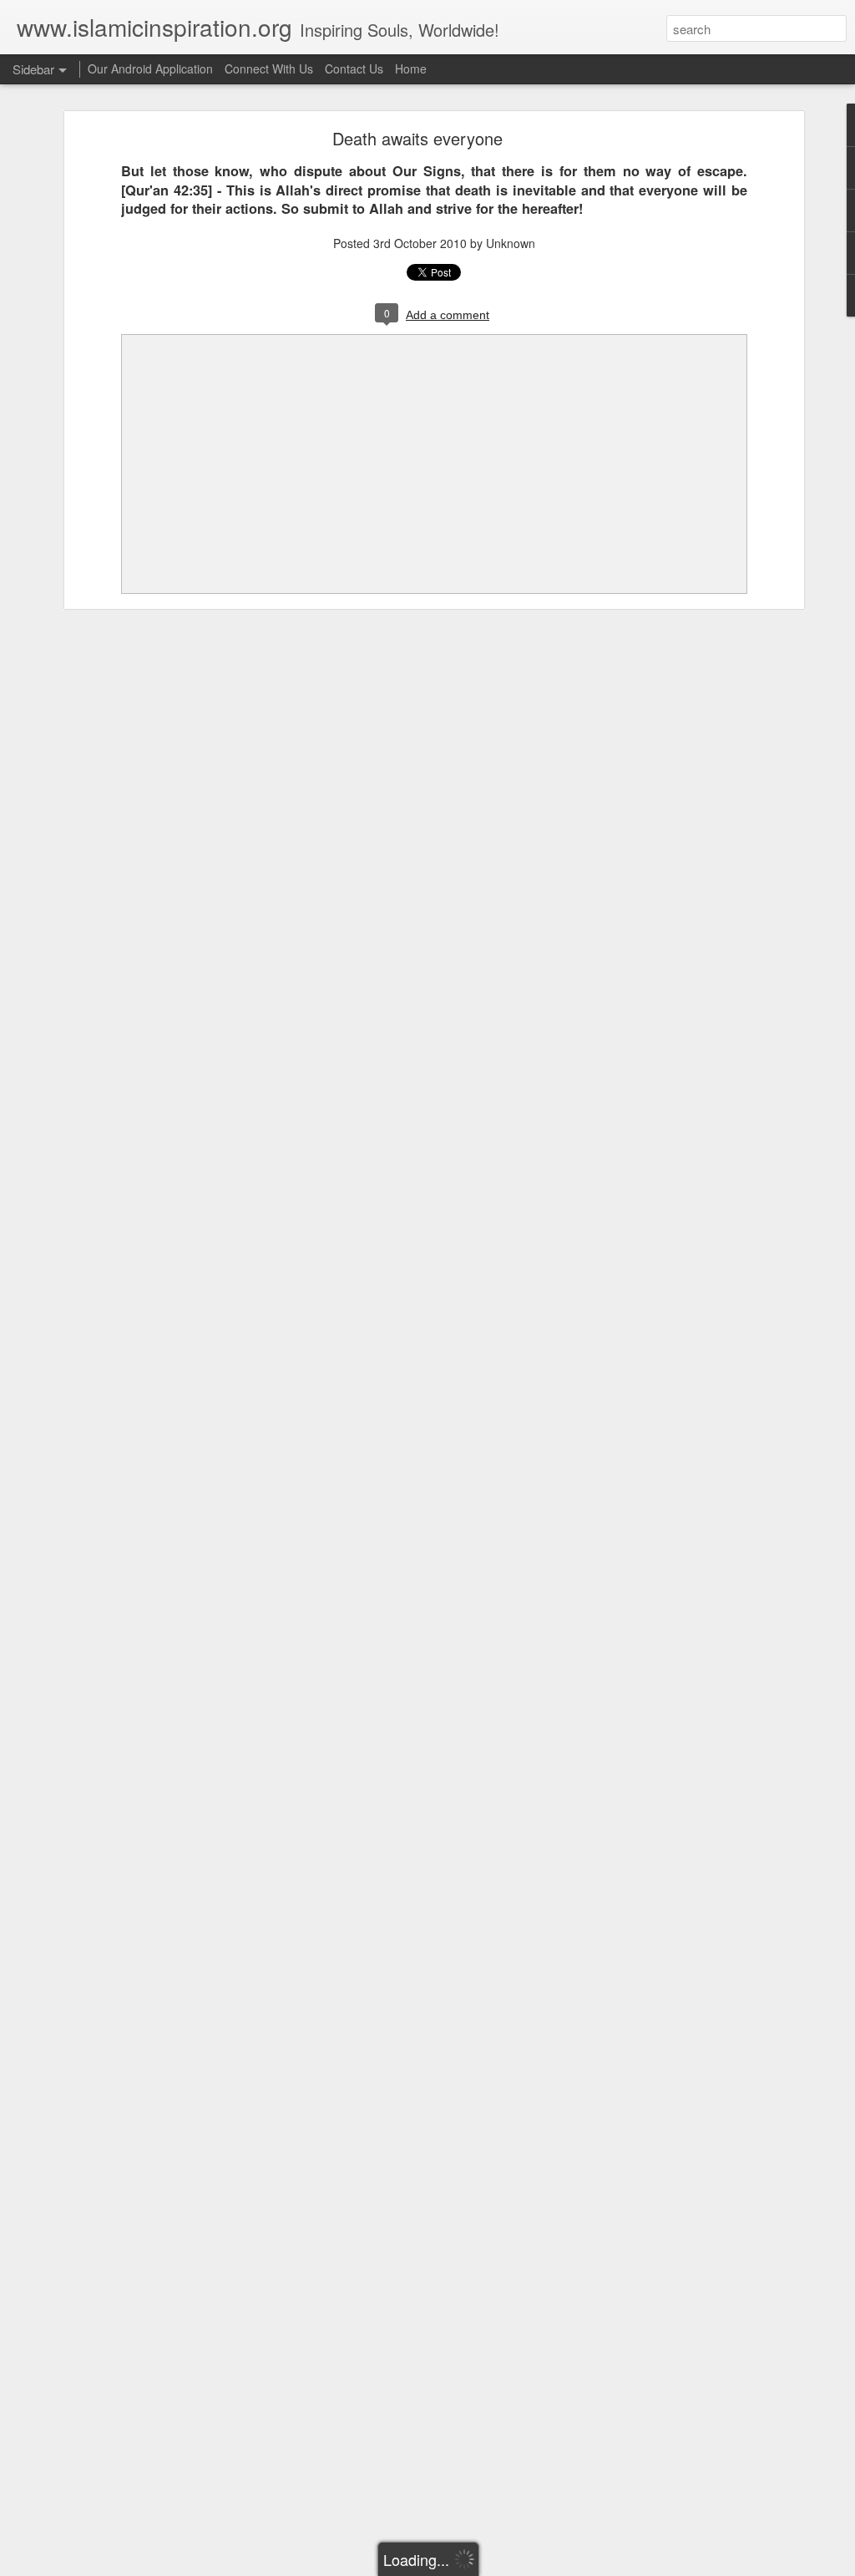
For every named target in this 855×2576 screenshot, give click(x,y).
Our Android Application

○ ○ ○

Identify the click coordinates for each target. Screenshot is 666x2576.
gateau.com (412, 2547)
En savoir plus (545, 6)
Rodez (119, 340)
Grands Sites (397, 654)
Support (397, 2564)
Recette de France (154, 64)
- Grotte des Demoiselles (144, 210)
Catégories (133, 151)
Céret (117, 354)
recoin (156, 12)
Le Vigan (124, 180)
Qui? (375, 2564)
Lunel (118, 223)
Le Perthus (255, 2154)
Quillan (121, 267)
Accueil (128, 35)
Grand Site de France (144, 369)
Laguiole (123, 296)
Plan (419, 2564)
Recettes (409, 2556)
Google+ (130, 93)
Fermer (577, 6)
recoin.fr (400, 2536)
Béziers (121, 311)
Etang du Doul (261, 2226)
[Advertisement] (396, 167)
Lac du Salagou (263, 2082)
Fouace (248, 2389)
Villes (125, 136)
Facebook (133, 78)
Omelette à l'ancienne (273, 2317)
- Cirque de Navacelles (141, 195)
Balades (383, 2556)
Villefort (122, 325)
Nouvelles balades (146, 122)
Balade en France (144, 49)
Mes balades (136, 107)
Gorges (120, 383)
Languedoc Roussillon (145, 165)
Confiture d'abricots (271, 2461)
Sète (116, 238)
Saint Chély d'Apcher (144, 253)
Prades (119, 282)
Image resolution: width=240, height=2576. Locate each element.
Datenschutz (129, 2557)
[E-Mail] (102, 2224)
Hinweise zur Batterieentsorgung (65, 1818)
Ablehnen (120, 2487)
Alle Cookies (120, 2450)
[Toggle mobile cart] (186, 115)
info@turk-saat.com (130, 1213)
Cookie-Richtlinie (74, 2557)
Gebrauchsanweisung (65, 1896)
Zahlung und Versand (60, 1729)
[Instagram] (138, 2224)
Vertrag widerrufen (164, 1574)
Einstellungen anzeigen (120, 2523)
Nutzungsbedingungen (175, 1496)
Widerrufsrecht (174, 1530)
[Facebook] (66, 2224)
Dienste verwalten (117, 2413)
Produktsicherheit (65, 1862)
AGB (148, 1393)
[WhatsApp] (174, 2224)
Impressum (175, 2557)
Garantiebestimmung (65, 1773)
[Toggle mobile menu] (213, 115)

○ ○ ○

Problem requirements: Extract from the listing above the lines between the line containing "AGB (148, 1393)" and the line containing "[Toggle mobile menu] (213, 115)", keeping both of those lines. Output nothing else.

Problem solution:
AGB (148, 1393)
[WhatsApp] (174, 2224)
Impressum (175, 2557)
Garantiebestimmung (65, 1773)
[Toggle mobile menu] (213, 115)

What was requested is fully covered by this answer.